▶ **YOUR ASSIGNMENT**: Write the next part of the piece on U.S. manufacturing jobs, picking up after its final sentence.

SOURCE TEXT section start

After the country experienced an increased demand for goods to support soldiers during World War II, the manufacturing industry became a fixture of the U.S. economy. Years later, it remains one of the most robust industries in the world.

However, after the turn of the century, the nation lost as much as one-third of its manufacturing jobs between the years 2000 and 2010. As of 2018, an estimated 15.5 million workers, or about 8.51 percent% of the national workforce, were employed in the industry.

During more recent years, policy changes, a shifting economy, and advancements in technology have started to revive interest in domestic manufacturing. In fact, now is an exciting time to start a career in manufacturing. 

Manufacturing Is Back

One of COVID-19’s biggest impacts was the way it interrupted the global supply chain. As a result, the growing movement to reshore production in the U.S. has picked up steam. Thomas conducted a survey that found 69 percent of participating companies were likely to bring production and sourcing back to North America. Therefore, in the next few years, there will likely be a demand for skilled workers to fill a massive influx of manufacturing jobs in the U.S. 

Work on the Cutting Edge

Manufacturers use the most advanced technology in the world. New capabilities, such as additive manufacturing, are transforming the way parts are created, while automation is improving productivity and the way work is structured. 

The internet of things (IoT) is also leading the way into the “Fourth Industrial Revolution,” where manufacturing environments require increasingly high levels of technical proficiency and digital interfacing. With COVID-19 limiting the number of workers allowed in facilities at any given time, many manufacturers have implemented what’s called a “virtual shift,” allowing certain duties to remote employees.

SOURCE TEXT section end
EXCERPTED RECORDS section start

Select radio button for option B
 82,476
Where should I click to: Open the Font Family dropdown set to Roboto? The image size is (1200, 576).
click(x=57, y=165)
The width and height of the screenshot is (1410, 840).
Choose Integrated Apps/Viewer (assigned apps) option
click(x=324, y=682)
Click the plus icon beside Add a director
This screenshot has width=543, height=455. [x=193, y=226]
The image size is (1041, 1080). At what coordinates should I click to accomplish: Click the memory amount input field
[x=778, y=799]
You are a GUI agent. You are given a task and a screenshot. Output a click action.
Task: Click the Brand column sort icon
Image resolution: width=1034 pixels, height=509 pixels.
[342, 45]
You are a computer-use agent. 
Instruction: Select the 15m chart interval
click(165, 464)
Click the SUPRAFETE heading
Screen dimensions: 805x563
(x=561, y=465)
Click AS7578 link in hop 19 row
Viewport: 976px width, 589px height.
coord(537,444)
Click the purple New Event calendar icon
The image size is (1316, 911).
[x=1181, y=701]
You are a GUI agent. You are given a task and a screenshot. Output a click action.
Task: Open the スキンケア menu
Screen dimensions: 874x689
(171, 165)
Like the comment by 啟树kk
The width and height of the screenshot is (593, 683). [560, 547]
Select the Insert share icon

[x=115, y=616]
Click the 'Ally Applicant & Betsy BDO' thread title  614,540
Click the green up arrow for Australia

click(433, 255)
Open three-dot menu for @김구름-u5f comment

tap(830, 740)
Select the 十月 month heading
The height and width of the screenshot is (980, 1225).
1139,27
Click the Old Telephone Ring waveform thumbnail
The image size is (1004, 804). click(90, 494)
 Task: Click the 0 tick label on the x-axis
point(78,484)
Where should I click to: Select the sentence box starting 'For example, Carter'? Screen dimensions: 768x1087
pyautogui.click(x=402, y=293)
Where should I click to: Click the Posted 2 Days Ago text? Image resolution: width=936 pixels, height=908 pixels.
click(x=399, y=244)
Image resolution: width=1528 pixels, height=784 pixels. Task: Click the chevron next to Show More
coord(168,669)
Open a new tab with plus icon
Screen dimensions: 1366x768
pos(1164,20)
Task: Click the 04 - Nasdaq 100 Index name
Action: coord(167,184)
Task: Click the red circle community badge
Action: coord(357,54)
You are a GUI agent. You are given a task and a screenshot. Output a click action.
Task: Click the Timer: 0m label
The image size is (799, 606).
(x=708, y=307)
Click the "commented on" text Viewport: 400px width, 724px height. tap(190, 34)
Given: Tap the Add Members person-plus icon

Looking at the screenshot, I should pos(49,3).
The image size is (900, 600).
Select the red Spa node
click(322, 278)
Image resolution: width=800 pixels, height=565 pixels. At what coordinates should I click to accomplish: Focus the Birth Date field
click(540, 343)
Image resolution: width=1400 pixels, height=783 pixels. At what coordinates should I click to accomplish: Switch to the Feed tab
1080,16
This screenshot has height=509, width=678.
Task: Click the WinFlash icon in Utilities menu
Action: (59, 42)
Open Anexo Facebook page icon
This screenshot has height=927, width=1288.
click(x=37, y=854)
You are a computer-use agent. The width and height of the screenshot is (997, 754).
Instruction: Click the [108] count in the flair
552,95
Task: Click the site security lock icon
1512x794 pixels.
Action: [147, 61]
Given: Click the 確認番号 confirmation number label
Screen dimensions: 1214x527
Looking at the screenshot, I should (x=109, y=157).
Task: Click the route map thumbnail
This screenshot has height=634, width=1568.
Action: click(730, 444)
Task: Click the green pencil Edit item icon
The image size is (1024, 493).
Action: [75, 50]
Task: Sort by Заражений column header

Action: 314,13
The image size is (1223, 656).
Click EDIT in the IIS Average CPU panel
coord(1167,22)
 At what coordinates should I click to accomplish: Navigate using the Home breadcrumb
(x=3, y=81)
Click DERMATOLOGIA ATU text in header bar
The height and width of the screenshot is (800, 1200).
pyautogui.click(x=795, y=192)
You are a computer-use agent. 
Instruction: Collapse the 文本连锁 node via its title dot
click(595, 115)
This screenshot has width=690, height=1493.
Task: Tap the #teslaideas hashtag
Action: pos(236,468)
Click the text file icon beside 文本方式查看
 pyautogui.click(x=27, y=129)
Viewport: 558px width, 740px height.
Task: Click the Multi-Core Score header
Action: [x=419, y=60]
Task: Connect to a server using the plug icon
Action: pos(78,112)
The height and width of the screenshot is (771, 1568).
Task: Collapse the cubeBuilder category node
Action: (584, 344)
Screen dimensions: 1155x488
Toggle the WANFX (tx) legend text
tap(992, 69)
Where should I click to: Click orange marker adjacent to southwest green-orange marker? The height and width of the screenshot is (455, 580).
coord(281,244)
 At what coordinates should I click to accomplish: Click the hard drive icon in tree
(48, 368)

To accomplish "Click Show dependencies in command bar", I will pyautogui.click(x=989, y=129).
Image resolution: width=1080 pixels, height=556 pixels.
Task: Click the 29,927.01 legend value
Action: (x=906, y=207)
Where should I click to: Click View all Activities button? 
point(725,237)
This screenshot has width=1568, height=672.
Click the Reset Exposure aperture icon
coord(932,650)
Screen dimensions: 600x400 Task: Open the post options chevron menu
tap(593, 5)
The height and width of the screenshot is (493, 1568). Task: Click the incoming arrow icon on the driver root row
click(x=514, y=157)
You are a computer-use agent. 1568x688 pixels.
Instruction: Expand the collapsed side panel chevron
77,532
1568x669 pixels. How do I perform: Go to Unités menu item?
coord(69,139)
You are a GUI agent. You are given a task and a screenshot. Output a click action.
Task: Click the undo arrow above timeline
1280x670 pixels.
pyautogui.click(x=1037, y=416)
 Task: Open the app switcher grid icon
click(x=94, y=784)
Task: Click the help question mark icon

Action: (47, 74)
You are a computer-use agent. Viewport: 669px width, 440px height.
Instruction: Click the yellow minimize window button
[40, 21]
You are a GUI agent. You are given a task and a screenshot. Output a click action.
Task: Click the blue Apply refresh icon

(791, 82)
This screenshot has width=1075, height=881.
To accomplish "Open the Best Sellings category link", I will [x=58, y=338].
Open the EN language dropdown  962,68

EXCERPTED RECORDS section end

▶ **EXERCISE ANSWER**:
Investments in Education to Close the Skills Gap

As manufacturing environments change drastically during the next 10 years, so will the skills workers need to do their jobs. According to McKinsey, manufacturing workers spend about 48 percent of their time engaged in manual labor

By the year 2030, researchers predict this number will fall to just 35 percent. Meanwhile, time spent interfacing with technology will increase from 12 to 19 percent. 

To stay ahead of these trends, many companies are investing in their employees’ continued education. Master Fluid Solutions® is actively supporting university, vocational, or training programs to empower the next generation of manufacturers. 

Career Growth and Greater Security

With many impending changes, manufacturing career opportunities are near limitless, especially with whole new sectors related to automation and the IoT. Manufacturing could even provide more financial security than many other industries in the future. Already, data from the U.S. Census Bureau shows wages are more evenly distributed than the national average, and this is expected to increase along with the spiking demand for skilled workers.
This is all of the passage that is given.